» The input
####

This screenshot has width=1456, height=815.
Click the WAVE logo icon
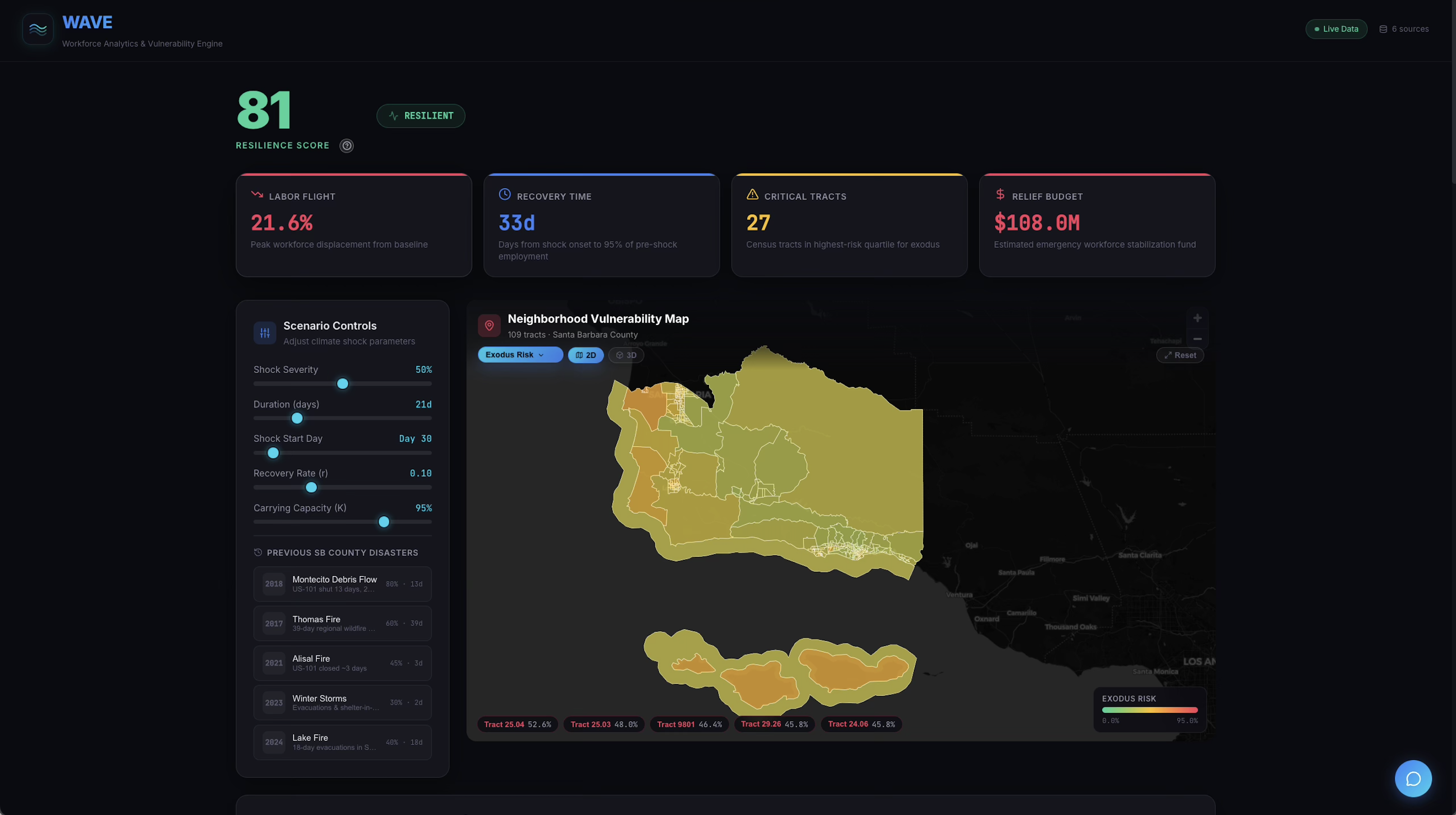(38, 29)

####

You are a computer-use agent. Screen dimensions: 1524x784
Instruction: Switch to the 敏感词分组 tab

####

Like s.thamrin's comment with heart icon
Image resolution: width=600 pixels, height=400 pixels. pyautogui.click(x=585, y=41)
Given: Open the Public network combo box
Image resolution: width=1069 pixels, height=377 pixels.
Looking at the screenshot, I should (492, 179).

####

» Short problem
Reproduce the data word for word, starting at the line that contains "Given: Open the Public network combo box" and stopping after the line that contains "Looking at the".

» Written answer
Given: Open the Public network combo box
Image resolution: width=1069 pixels, height=377 pixels.
Looking at the screenshot, I should (492, 179).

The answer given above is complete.